Hommage Double Flying Tourbillon
The hand guillochéd dial is the aesthetic star of this watch. It’s not just any guilloché, but rather the precise sculpturing of the dial plate that results in this spectacular 3D sunburst effect. It aligns with the brand’s signature Roman numerals, which seem to radiate from the center of the dial, with a nice added touch: the exposure of gears at the center. It is driven by the RD100, a Geneva Seal movement that took 1,200 hours to manufacture. The Hommage collection is a tribute to brand founder Roger Dubuis and bears his signature under the sapphire crystal of the caseback, another nice touch.
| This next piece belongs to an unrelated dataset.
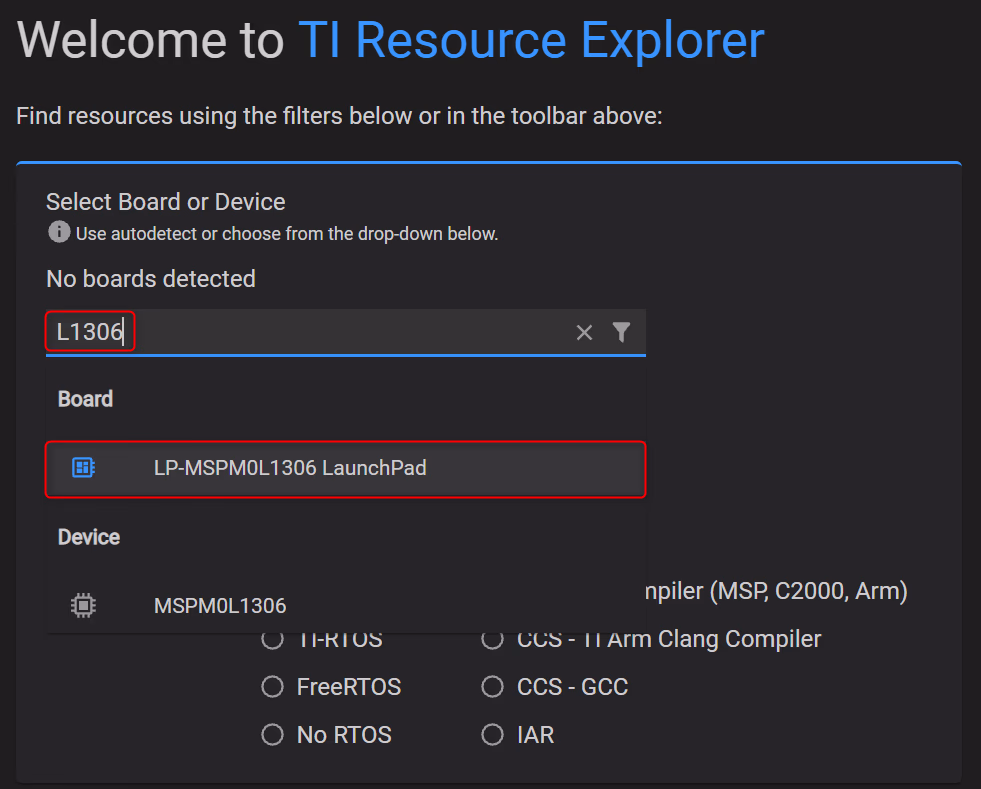Click the Board section header in dropdown
The height and width of the screenshot is (789, 981).
[85, 399]
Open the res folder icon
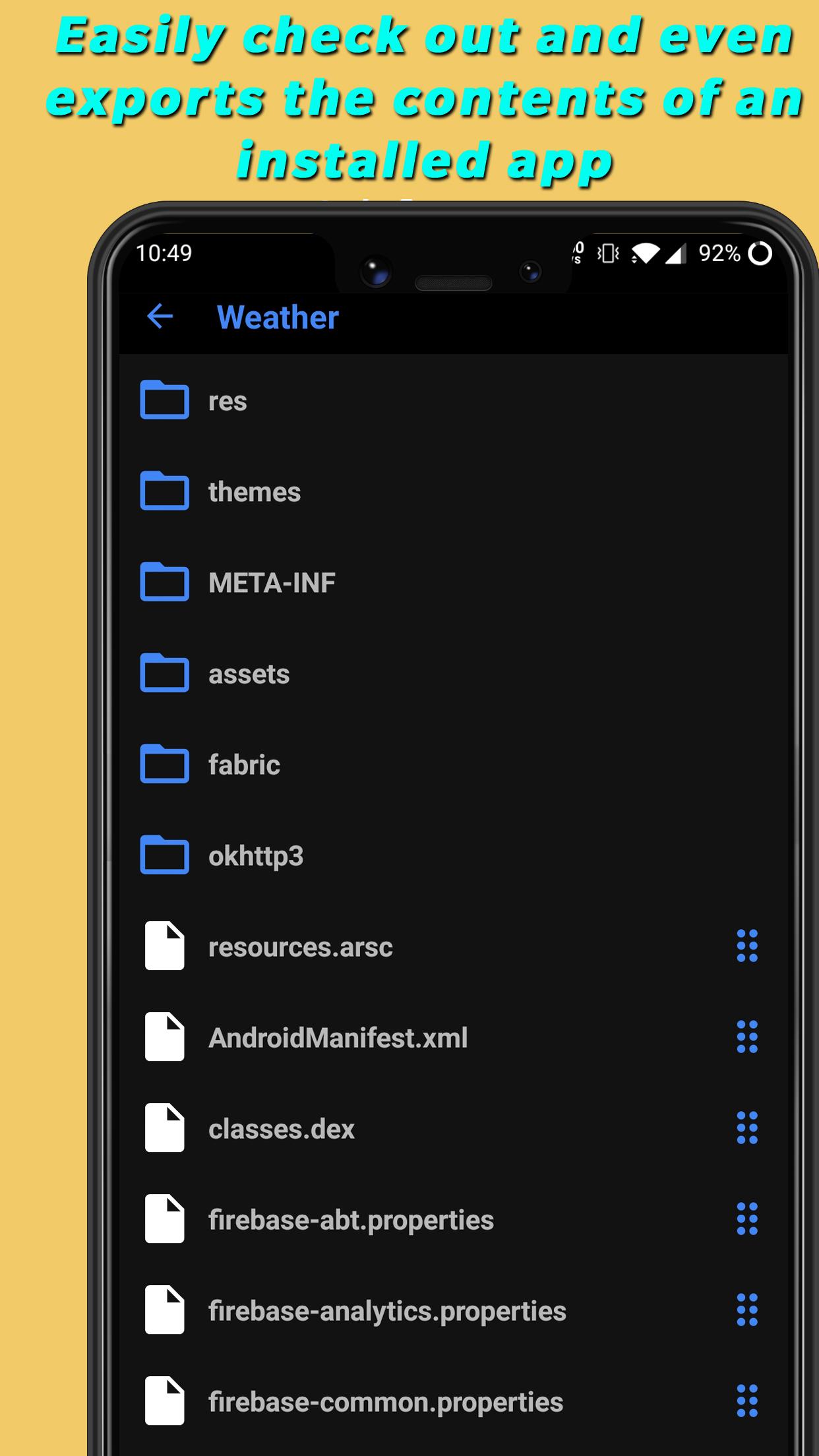The width and height of the screenshot is (819, 1456). click(164, 400)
edition “expedition Charles Darwin”
Bronze is a rarely used case material, probably because it takes a patina, which is really only appropriate in the sports watch category. Panerai did it a few years ago with the Bronzo, to high acclaim, and IWC does it this year with the “Expedition Charles Darwin” special edition Aquatimer. Bronze is especially ideal for diver’s watches, since it is uniquely salt-water resistant – in this case to 300 meters. The watch is a tribute to Charles Darwin’s exploration of the Galapagos Islands in 1835. His portrait is etched in the caseback. It contains the automatic caliber 89365 with a 68-hour power reserve and a new internal/external rotating bezel.
RM 36-01 G-Sensor
Tourbillon Sébastien Loeb
This tourbillon is not only equipped with a shock protection system, but also an early warning system to guard against impact. It has a built-in G-force meter, in case you hit like Rafa Nadal or swing like Bubba Watson and insist on wearing a tourbillon while you do it. The G-sensor measures the force of velocity in different directions – for example when screeching around corners. It was made with race car driver Sébastien Loeb in mind. The case is carbon nanotube with a titanium bezel and back, and the movement is manual wound, with G-sensor sitting on top as a module.